Quando Coppola voou "demasiado alto": Apocalypse Now
Nas páginas de um livro recentemente publicado entre nós - O Cinema ao Vivo e as suas Técnicas - Francis Ford Coppola, o autor, recorda a imprudência criativa por detrás do objeto de culto que é hoje Apocalypse Now: "Foi a experiência mais assustadora e aterradora por que passei, tanto no plano artístico quanto financeiro. Era claro para mim que tinha voado demasiado alto e que me tinha aproximado demasiado do Sol, como Ícaro, e era apenas uma questão de tempo, de meses ou de anos, até à grande queda final."
O filme que lhe valeu a Palma de Ouro, aterrando na competição do 32º Festival de Cannes sob o rótulo "work in progress", depois de mais de três anos em produção, foi de facto um empreendimento digno de roubar a alma aos homens que nele trabalharam.

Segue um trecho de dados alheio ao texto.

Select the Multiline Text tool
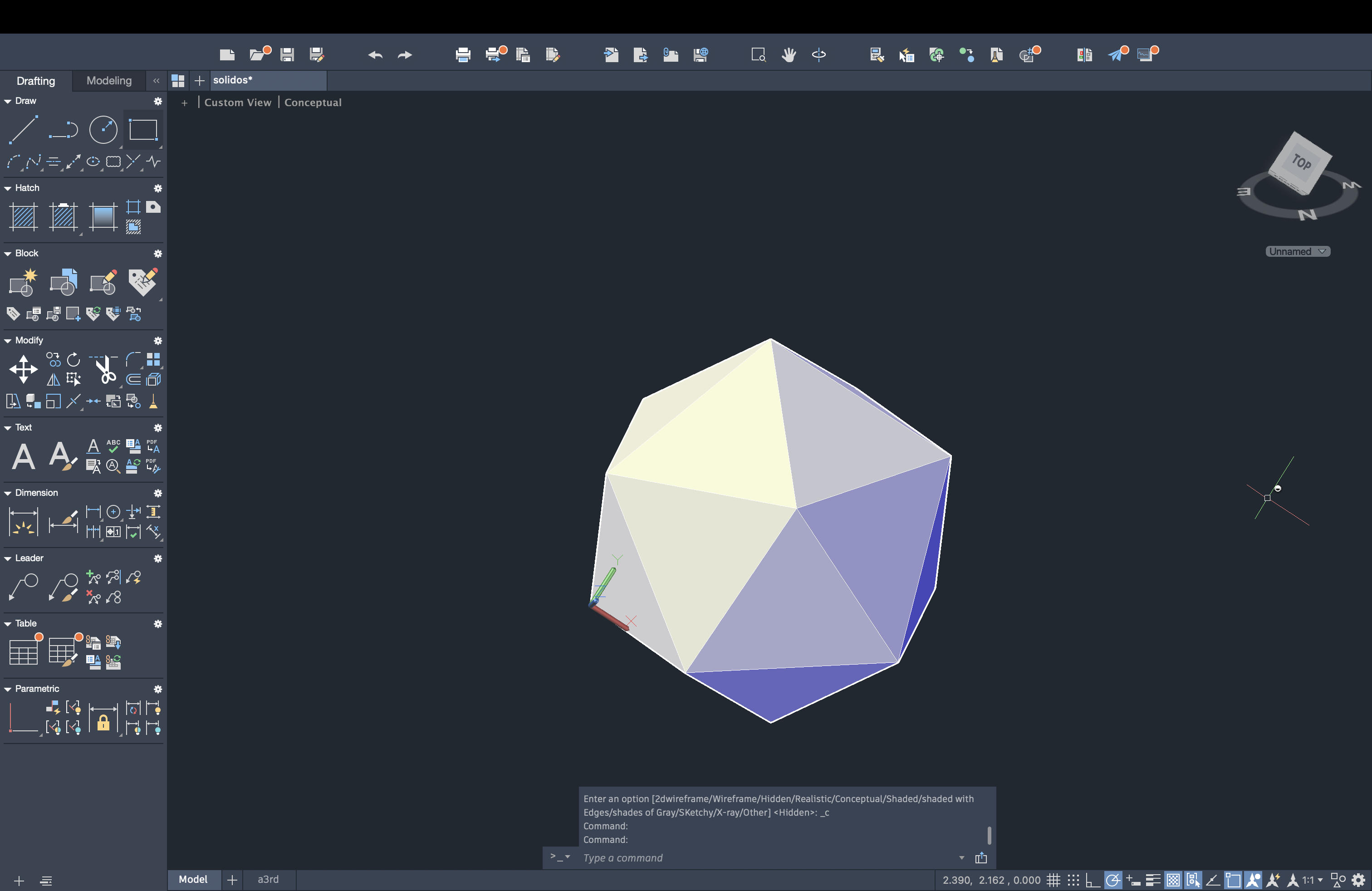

Filmado na selva das Filipinas, que se transfigurou no palco da guerra do Vietname, Apocalypse Now absorveu todos os excessos e tormentos que fizeram parte do projeto e da rodagem, desde o milhão de dólares (por semana) exigido por Marlon Brando para encarnar o homem-deus Kurtz à tempestade que se abateu sobre os cenários, e obrigou à sua reconstrução, passando pela crise cardíaca do protagonista Martin Sheen. Veja-se a figura do próprio Coppola no momento em que aparece brevemente no filme como um tresloucado repórter televisivo a gritar para os soldados não olharem para a câmara... Era este o espírito.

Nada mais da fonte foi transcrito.